VerneMQ is a very good choice, but, you'd have to pay for a licence.
In front of those, you will need a (redundant) load balancer.
HAProxy is a good option.
My 2 cents...
Can you explain why? What is the benefit?
Well, your unique instance of broker may fail (the software, the host were it runs...), it is a SPOF.
To avoid that, having redundancy active/standby or else is key.
For MQTT, the clustering is a way to address 24/7 operations.
But if your node-red has failed then what is the point of having a standby mqtt broker?

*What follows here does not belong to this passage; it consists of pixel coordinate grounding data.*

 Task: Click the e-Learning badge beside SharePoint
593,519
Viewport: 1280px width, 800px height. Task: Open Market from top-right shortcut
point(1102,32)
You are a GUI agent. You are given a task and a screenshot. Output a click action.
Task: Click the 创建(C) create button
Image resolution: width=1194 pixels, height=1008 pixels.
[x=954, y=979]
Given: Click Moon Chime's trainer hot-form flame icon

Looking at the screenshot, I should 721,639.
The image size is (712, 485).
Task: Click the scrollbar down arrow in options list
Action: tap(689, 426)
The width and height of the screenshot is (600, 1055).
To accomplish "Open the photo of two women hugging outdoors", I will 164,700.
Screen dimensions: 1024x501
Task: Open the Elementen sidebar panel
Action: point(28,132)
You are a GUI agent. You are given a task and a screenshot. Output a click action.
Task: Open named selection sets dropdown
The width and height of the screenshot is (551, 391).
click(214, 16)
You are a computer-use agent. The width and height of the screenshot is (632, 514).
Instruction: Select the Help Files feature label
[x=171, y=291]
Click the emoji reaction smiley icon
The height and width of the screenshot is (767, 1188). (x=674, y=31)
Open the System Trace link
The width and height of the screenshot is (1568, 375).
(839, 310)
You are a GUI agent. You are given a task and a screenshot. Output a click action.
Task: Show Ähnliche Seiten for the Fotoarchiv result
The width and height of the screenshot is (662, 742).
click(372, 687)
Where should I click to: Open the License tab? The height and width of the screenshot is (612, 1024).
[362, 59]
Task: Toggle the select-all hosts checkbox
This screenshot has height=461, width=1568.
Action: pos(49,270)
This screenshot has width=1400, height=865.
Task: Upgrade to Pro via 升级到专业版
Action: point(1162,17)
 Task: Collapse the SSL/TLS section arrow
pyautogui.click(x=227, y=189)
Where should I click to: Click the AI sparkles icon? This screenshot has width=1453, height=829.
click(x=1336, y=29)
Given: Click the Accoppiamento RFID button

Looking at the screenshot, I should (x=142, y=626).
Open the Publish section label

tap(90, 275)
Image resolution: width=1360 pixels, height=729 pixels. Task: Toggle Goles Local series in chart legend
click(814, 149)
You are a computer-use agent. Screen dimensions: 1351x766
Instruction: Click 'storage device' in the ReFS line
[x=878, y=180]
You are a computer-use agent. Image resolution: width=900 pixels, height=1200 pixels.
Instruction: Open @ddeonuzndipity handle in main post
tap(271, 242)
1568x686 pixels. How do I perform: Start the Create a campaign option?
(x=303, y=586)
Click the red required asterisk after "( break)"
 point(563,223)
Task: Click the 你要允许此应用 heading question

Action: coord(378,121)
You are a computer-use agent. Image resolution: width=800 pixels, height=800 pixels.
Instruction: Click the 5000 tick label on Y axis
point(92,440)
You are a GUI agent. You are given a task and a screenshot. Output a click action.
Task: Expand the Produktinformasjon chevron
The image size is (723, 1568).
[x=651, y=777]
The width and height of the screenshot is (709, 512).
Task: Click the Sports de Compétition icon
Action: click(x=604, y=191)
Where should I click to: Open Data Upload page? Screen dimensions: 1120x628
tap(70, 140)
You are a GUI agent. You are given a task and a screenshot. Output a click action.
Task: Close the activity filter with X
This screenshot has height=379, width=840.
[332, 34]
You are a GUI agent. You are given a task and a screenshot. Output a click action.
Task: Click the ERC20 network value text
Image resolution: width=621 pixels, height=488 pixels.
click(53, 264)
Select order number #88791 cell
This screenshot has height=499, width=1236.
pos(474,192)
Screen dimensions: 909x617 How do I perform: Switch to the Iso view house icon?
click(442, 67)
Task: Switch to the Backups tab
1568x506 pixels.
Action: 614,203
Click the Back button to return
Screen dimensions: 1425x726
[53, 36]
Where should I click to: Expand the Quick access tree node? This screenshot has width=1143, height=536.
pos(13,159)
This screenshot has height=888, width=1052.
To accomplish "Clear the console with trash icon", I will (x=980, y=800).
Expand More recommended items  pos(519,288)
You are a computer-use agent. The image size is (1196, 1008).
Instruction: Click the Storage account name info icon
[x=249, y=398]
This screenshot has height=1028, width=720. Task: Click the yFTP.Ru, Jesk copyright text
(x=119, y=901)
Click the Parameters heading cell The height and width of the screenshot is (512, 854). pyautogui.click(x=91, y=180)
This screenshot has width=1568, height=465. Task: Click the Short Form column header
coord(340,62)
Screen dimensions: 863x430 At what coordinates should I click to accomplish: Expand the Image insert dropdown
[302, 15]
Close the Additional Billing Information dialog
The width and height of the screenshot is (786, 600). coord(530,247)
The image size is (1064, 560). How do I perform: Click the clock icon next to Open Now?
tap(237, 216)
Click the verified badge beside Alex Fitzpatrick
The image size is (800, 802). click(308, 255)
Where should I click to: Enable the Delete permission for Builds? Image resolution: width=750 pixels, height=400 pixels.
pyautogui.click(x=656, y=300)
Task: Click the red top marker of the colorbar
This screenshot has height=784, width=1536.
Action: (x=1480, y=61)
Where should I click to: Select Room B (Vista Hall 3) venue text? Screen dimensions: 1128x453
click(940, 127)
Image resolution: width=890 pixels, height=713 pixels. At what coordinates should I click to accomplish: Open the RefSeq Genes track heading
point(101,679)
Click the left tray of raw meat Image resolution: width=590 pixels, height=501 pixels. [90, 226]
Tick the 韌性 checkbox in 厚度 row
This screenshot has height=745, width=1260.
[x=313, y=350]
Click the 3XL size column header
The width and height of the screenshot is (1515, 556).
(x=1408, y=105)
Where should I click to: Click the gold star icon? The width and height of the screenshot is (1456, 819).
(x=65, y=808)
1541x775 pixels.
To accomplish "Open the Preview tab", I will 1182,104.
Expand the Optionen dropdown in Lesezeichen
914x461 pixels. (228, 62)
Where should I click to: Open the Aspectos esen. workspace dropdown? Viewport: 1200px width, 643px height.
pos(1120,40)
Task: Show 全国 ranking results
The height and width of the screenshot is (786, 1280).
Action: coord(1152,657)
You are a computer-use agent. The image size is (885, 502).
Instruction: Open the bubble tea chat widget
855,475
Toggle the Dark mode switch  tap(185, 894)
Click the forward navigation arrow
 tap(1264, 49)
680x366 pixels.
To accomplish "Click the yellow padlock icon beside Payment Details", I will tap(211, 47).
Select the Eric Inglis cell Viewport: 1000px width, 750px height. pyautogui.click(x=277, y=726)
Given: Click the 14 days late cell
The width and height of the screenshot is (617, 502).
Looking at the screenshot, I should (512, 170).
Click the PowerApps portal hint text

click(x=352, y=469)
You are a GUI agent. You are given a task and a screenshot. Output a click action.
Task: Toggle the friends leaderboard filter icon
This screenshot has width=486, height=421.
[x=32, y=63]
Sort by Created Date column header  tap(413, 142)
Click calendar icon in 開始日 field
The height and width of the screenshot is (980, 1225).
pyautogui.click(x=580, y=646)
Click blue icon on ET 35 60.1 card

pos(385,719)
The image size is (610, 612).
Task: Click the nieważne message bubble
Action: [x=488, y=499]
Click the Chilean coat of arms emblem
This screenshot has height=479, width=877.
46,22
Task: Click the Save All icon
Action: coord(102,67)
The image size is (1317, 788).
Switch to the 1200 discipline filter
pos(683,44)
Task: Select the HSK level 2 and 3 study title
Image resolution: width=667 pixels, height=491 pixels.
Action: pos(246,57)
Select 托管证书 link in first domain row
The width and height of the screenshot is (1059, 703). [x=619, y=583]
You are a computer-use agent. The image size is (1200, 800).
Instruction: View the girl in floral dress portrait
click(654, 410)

So that is also a single point of failure, as is your influxdb service.
I would agree that if you really want guaranteed uptimes, you need to think about end-to-end resilience.
But as usual, this is totally dependent on the background requirements - which haven't been offered to us as yet.
So we really need to ask for more background info before recommending something.
In my app, I have an MQTT cluster (VerneMQ), Redis in cluster, and NodeRed runs in docker and I have two instances running in actve/passive mode.
I agree with Julian, all is very context dependant...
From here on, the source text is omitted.